Fundamental Constraints And Provably Secure Constructions Of Anonymous Communication Protocols
thesisposted on 2021-07-28, 06:08 authored by Debajyoti DasDebajyoti Das
Anonymous communication networks (ACNs) are critical to communication privacy over the internet as they enable
individuals to maintain their privacy from untrusted intermediaries and endpoints.
Typically, ACNs involve messages traveling through some intermediaries before arriving at their destinations, and therefore they introduce network latency and bandwidth overheads.
The goal of this work is to investigate the fundamental constraints of anonymous communication (AC) protocols.
We analyze the relationship between bandwidth overhead, latency overhead, and sender anonymity or recipient anonymity against a global passive (network-level) adversary.

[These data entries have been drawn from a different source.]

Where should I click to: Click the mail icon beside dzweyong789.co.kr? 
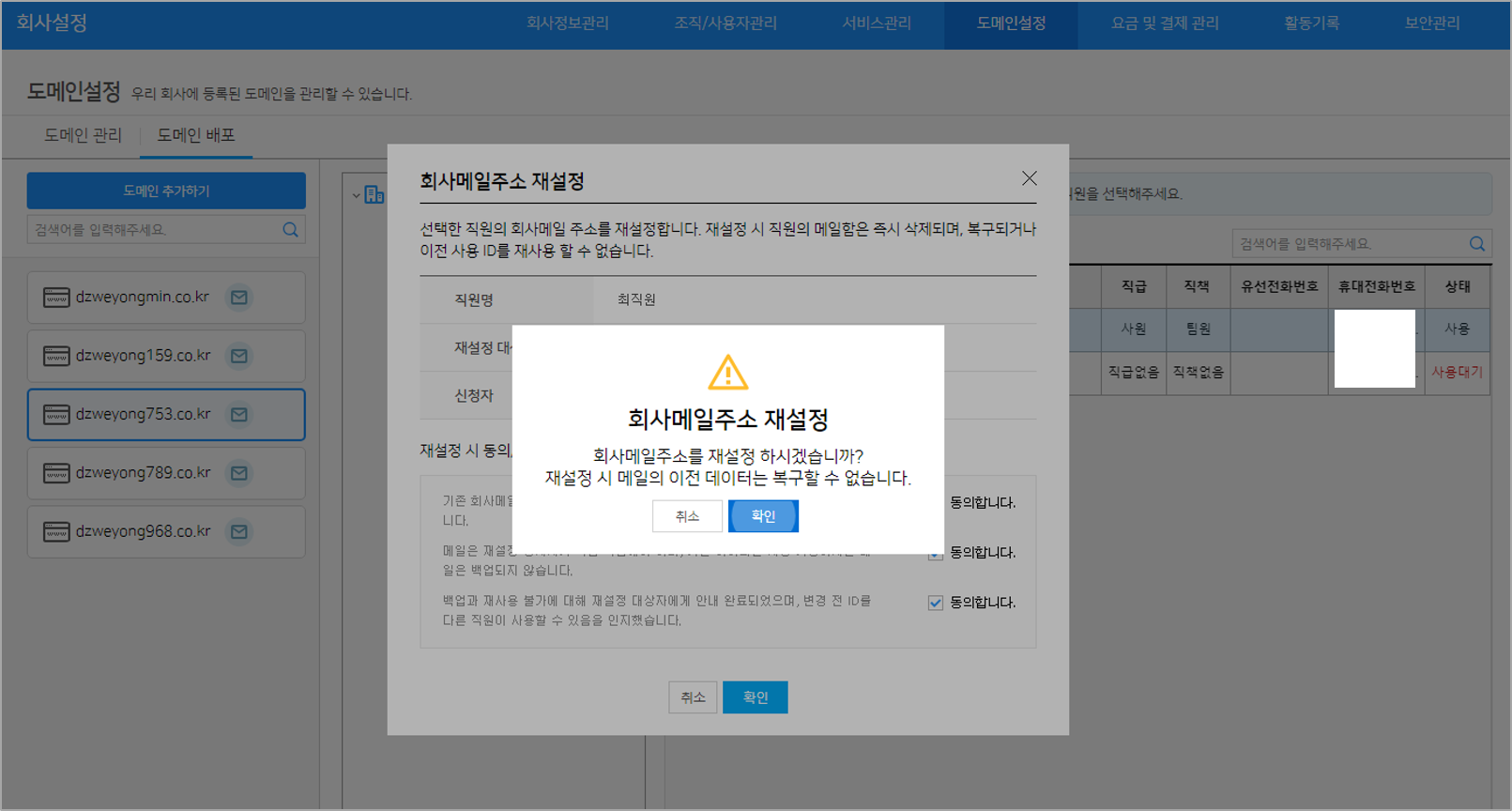pos(239,473)
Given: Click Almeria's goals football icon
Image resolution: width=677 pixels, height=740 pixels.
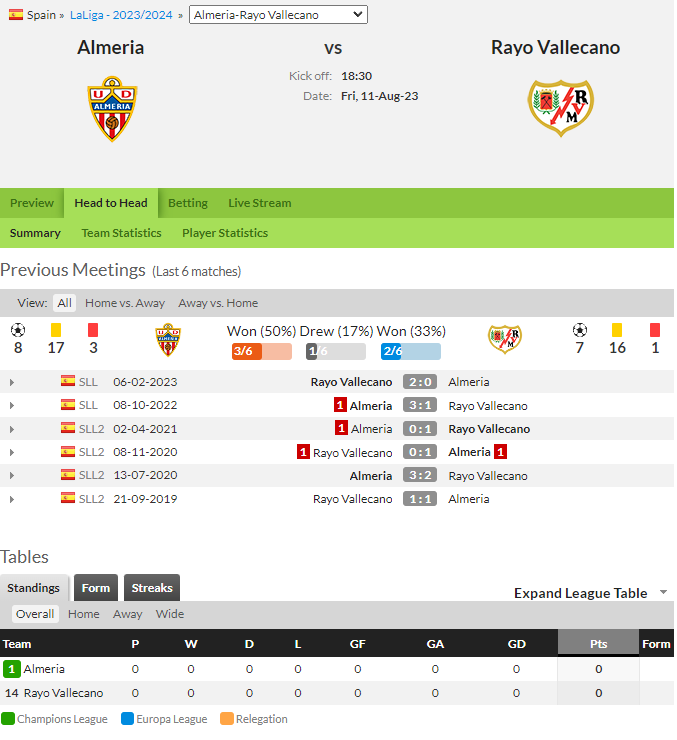Looking at the screenshot, I should 18,330.
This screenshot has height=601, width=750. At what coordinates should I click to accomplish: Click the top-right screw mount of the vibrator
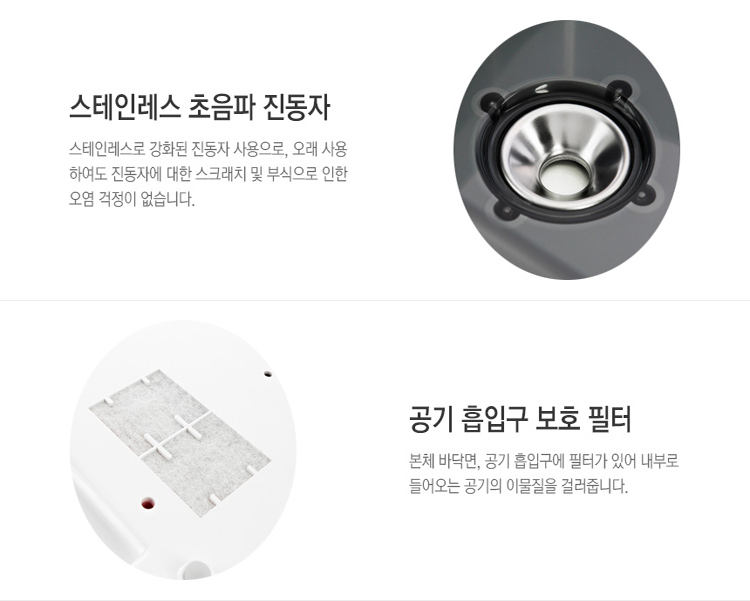[x=619, y=90]
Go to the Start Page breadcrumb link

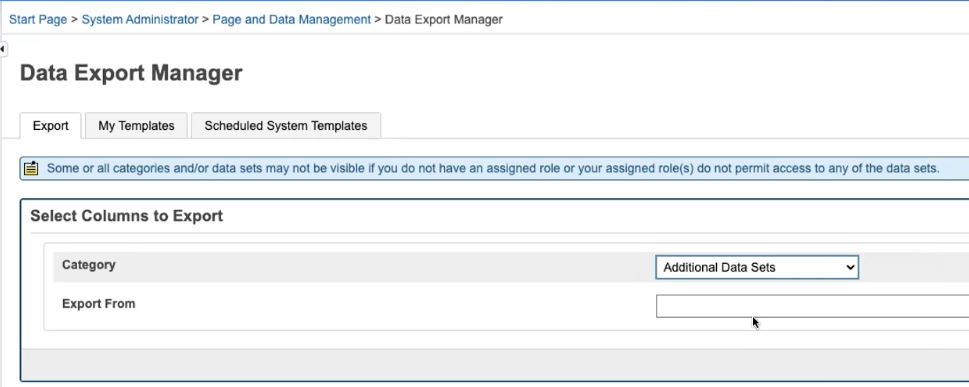click(x=38, y=19)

We confirm the widely believed trilemma
that an AC protocol can only achieve two out of the following three properties:
strong anonymity (i.e., anonymity up to a negligible chance),
low bandwidth overhead, and low latency overhead.
We further study anonymity against a stronger global passive adversary that can additionally passively compromise some of the AC protocol nodes.
For a given number of compromised nodes,
we derive as a necessary constraint a relationship between bandwidth and latency overhead whose violation make it impossible for an AC protocol to achieve strong anonymity.
We analyze prominent AC protocols from the literature and depict to which extent those satisfy our necessary constraints.
Our fundamental necessary constraints offer a guideline not only for improving existing AC systems but also for designing novel AC protocols with non-traditional bandwidth and latency overhead choices.
Using the guidelines indicated by our fundamental necessary constraints we provide two efficient protocol constructions.
First, we design a mixnet-based AC protocol Streams that provides provable mixing guarantees with the expense of latency overhead. Streams realizes a trusted third party stop-and-go mix as long as each message stays in the system for $\omega(\log \eta)$ rounds.
Second, we offer a DC-net based design OrgAn that can provide strong sender anonymity with constant latency at the expense of bandwidth overhead. OrgAn solves the problem of regular requirements of key and slot agreement present in typical DC-net based protocols, by utilizing a client/relay/server architecture.